2. Handle Errors Gracefully
- Implement retry logic with exponential backoff for rate limits.
- Validate inputs before sending to avoid 400 errors.
- Monitor for
stop_reasonto detect truncation or tool requests.
3. Use Streaming for Real-Time Applications
For chat interfaces, use streaming to show Claude's response as it's generated:
with client.messages.stream(
model="claude-opus-4-7",
max_tokens=1024,
messages=[{"role": "user", "content": "Tell me a story"}]
) as stream:
for text in stream.text_stream:
print(text, end="", flush=True)
Conclusion
The Messages API is your gateway to building powerful conversational AI applications with Claude. By mastering basic requests, multi-turn conversations, prefill, and vision capabilities, you can create everything from simple chatbots to complex agentic systems.
Remember these key points:
- The API is stateless — always send the full conversation history
- Use prefill carefully and check model compatibility
- Handle stop reasons to build robust applications
- Leverage streaming for better user experiences
Key Takeaways
- Messages API is stateless: You must send the full conversation history with each request to maintain context.
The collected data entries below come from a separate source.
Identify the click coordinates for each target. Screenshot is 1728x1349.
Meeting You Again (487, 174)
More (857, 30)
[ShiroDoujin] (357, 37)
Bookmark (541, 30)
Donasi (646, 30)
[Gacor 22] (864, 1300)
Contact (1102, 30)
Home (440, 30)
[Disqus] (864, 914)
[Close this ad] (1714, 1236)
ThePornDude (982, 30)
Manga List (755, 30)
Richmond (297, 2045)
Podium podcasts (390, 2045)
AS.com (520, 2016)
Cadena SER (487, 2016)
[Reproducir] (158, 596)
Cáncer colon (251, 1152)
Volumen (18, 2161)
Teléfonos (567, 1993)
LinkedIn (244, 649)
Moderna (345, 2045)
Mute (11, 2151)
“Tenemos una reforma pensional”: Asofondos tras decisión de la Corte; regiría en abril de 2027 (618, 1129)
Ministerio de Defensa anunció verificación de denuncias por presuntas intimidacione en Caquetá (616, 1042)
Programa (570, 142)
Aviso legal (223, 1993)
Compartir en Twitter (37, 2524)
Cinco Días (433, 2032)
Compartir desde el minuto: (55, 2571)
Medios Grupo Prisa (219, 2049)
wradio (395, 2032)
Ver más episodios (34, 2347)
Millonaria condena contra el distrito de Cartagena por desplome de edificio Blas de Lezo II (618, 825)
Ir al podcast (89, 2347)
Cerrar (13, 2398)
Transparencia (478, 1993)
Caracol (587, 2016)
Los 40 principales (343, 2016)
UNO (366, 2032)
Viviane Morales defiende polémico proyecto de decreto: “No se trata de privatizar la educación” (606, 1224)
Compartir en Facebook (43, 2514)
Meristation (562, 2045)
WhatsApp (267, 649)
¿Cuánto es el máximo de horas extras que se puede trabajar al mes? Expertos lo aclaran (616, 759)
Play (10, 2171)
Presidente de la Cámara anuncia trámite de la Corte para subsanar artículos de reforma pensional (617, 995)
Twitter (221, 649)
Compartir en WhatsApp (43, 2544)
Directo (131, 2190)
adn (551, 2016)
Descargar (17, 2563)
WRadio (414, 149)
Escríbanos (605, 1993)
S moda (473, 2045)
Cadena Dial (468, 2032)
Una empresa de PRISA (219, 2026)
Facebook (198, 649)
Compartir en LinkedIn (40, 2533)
- Prefill is powerful but limited: It works on most models but not on Claude Opus 4.7, Opus 4.6, Sonnet 4.6, or Mythos Preview. Use structured outputs as an alternative.
- Handle stop reasons: Always check
stop_reasonto detect truncation (max_tokens) or tool requests (tool_use). - Vision is built-in: You can send images as base64 or URL for analysis, enabling document processing and visual QA.
- Stream for real-time apps: Use the streaming API for chat interfaces to show responses as they're generated.